What you are asked to do: In the lines below, output everything from the first line through the line containing "The height and" exactly as it is. Pictures are not part of the output.

Content starts

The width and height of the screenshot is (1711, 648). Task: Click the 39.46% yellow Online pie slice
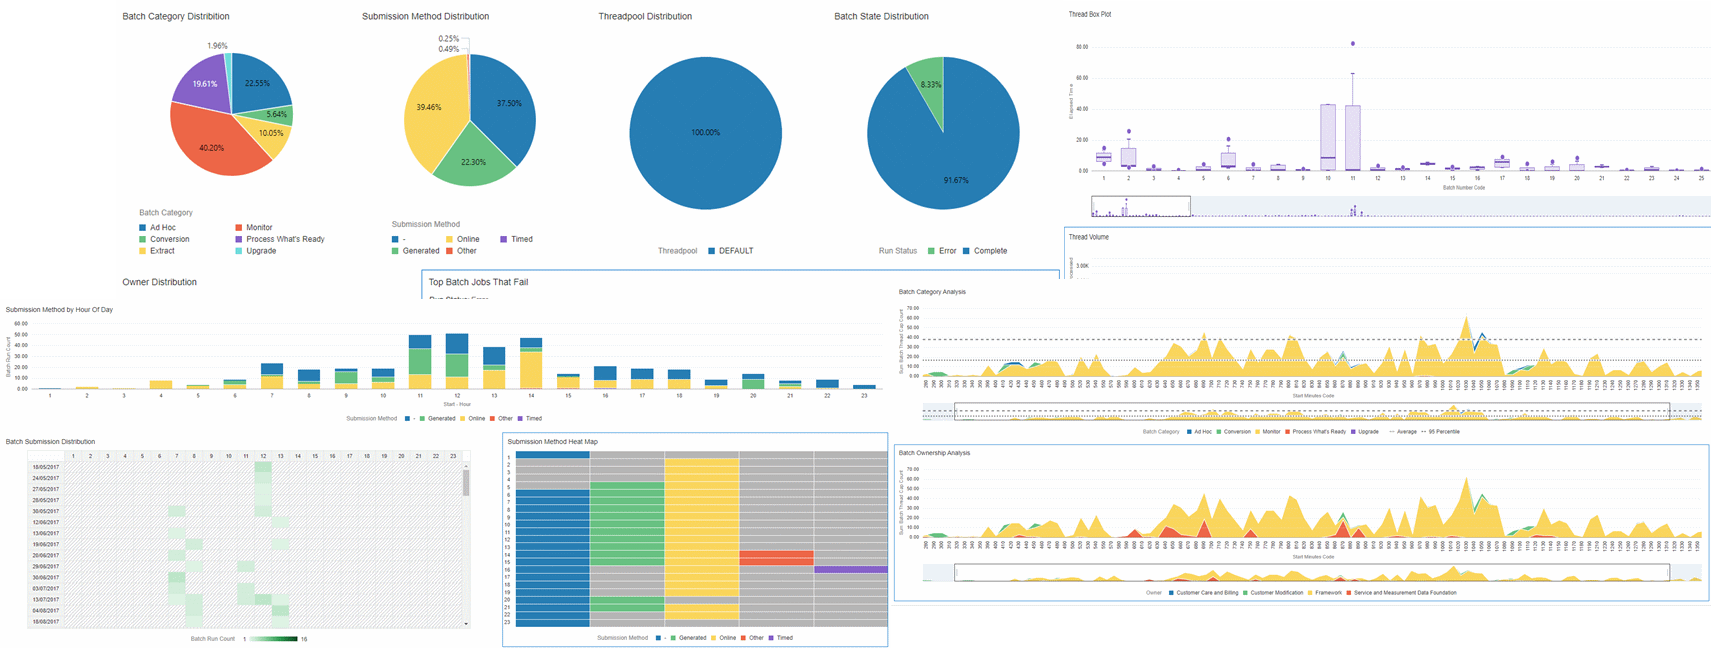(432, 108)
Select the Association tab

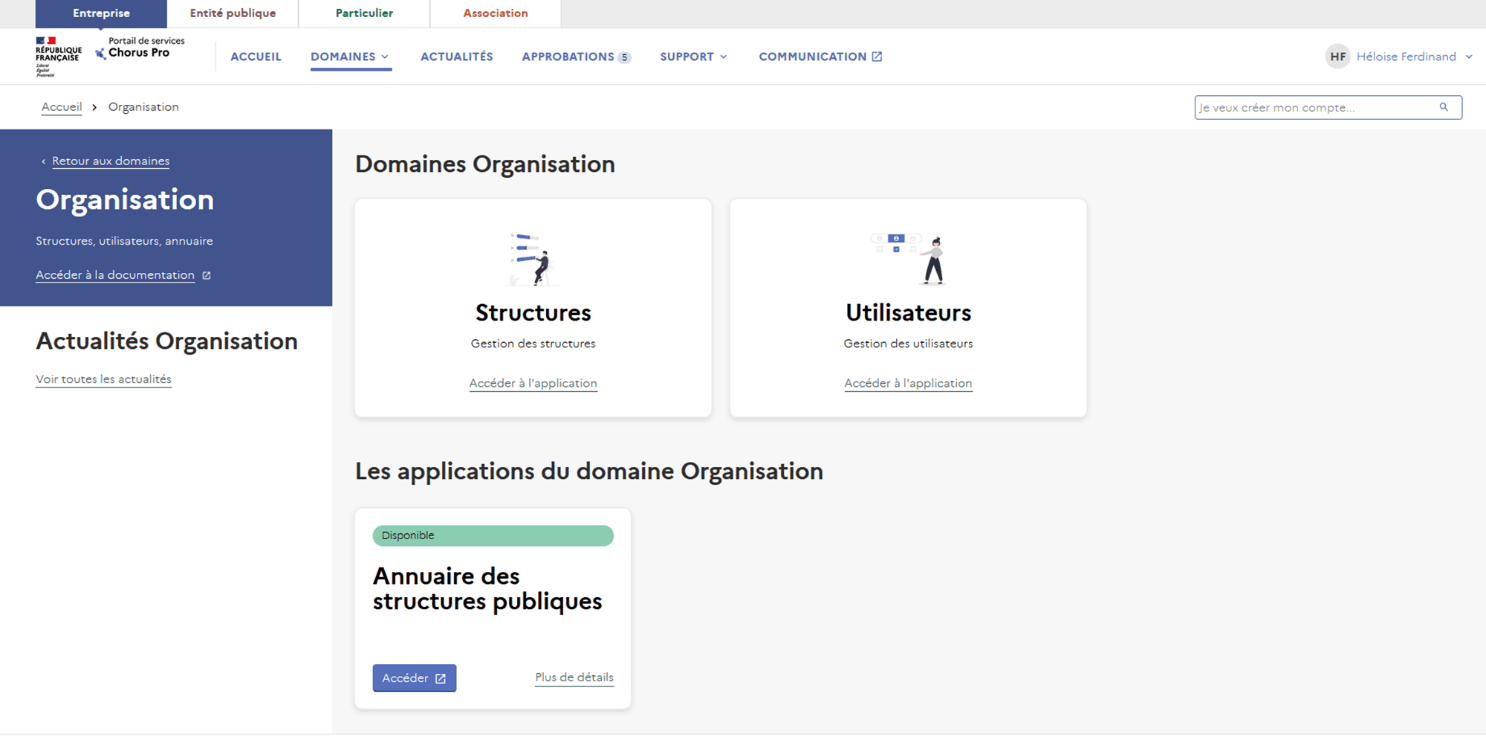coord(495,13)
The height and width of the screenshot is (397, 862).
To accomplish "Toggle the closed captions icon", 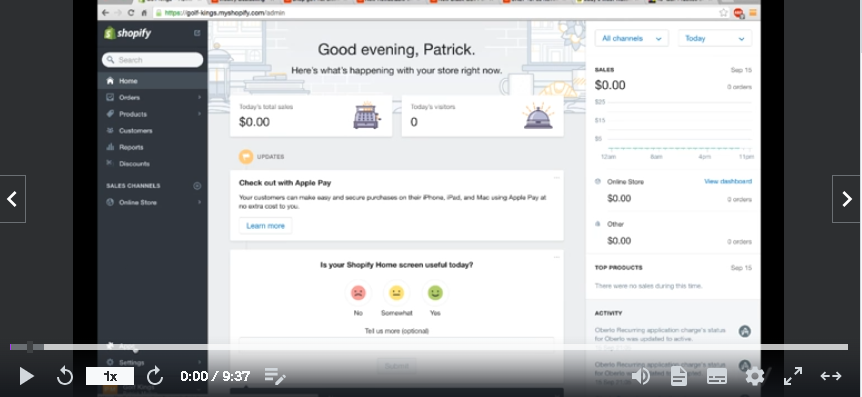I will click(x=716, y=376).
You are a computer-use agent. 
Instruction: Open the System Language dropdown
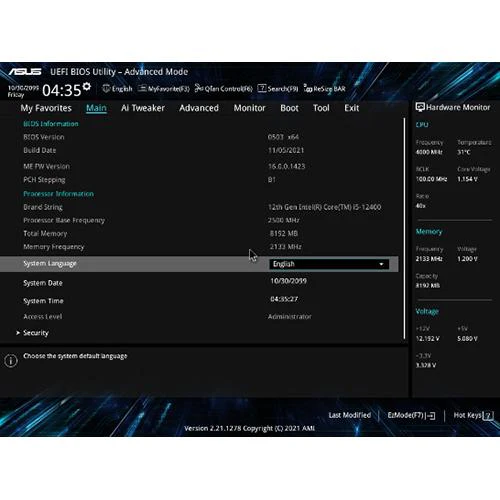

Content ends

Answer area:
The width and height of the screenshot is (1711, 648). Task: Click the 39.46% yellow Online pie slice
(432, 108)
Select the Association tab

coord(495,13)
The height and width of the screenshot is (397, 862).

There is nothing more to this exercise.